Alan Frindell: When first developing QUIC, said we're not doing partial reliability. But kind of lying, because RESET_STREAM is "stream is unreliable starting at offset 0". This is dividing a stream into a reliable and unreliable half, and RESET_STREAM is just a special case where offset is 0. Not sure this solution is what we want to provide as partial reliability service. If we DO add this, we need to surface this in the WebTransport API as well.
Marten Seemann: different notions of partial reliability. Struggle to call this that. Didn't want to open up this discussion (e.g., allowing to have gaps in the middle of the stream is not covered here). We don't need full partial reliability for WebTransport, but do concede this is a step towards partial reliability.
David Schinazi (as bikeshed enthusiast and WebTransport wg chair): wonder if W3C will publish WT API before we publish the actual transport. I feel this is critical to WT, so need this done before that can ship. Please adopt this. If people have questions, save them until after adoption so we can move this forward. Don't care about the naming.

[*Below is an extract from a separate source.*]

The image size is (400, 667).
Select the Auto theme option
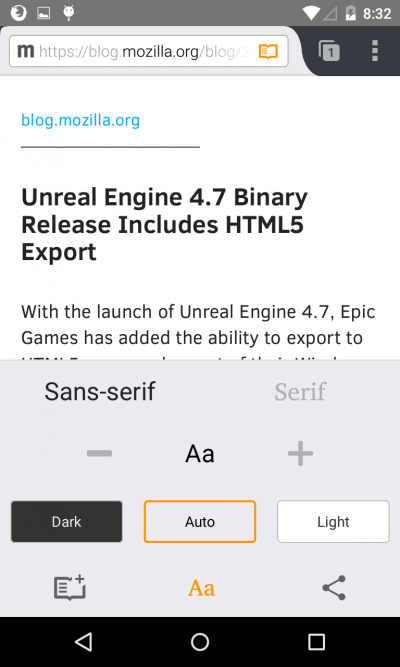[200, 522]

Alessandro Ghedini: Reasonable solution for the problem. Great to see we already have implementations. Definitely adopt this. Use next 5 years to decide what to call it.
Kazuho Oku: Agree with adoption.
Victor Vasiliev: For naming, it's RESET_STREAM_AT_OFFSET for me; easiest way to understand. Fine with either approach provided that they work.

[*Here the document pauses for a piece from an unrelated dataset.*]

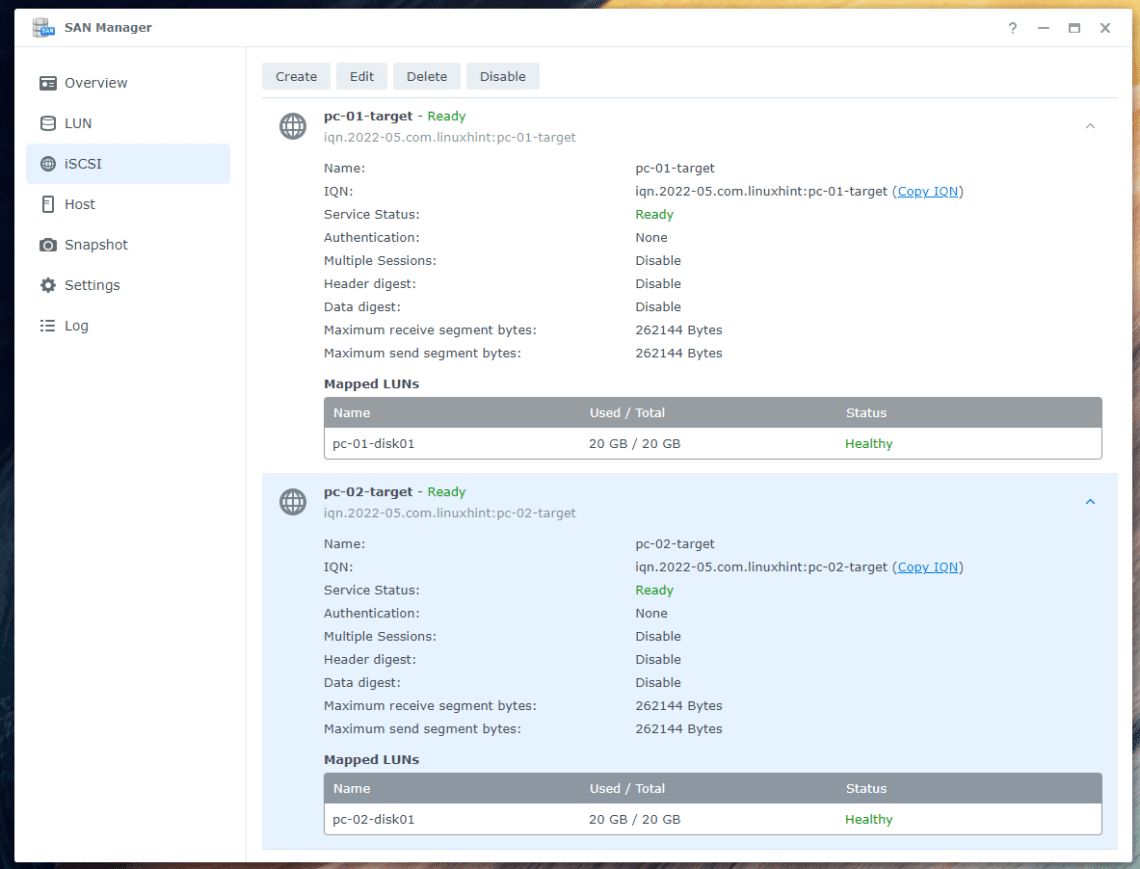Click the Create button
Screen dimensions: 1140x869
pos(296,76)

Martin Duke: Yes adopt. Like this better than the payload option because more general while payload option is more limited. Think we might also need update to STOP_SENDING as well: please send me first 50 bytes of the stream and not the rest.
Matt Joras: let's not talk about that now Martin ;) but it is a good point. Let's run a poll for adoption now.

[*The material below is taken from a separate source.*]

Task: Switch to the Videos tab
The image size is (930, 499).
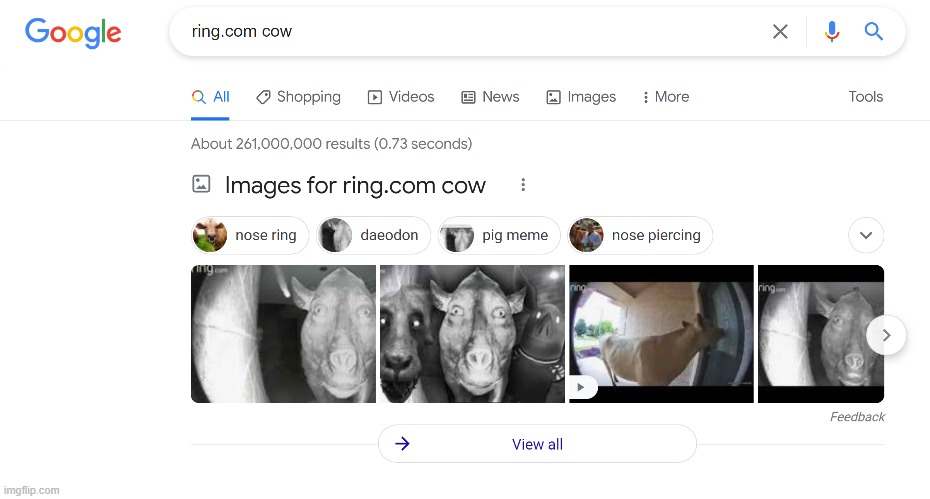Action: tap(401, 97)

Adoption call results: 38 in favor. 0 against. 38 participants. (people are humming because they want to)
Matt: will make adoption call on the list.
QUIC Handshake Challenges
presented by Marcin Nawrocki
Marcin: based on research paper + maprg presentation, see also that. Want to get input from wg on issues identified.
David Schinazi: did you take into account the address validation token to bypass amplification limit?
Marcin: No, we always used completely new QUIC connection.
someone: can solve this by having the client send more data in its first flight (e.g., additional packet with padding)
Marten Seemann: Value of 3 was chosen completely arbitrarily when writing this spec. Could have been 2, 4, 5. I don't really care, as long as there's some limit that's not 50x or 100x, we probably shouldn't care.
Kazuho Oku: we don't have a limit on the client side. Way of tricking clients to send packets to certain locations you want to attack.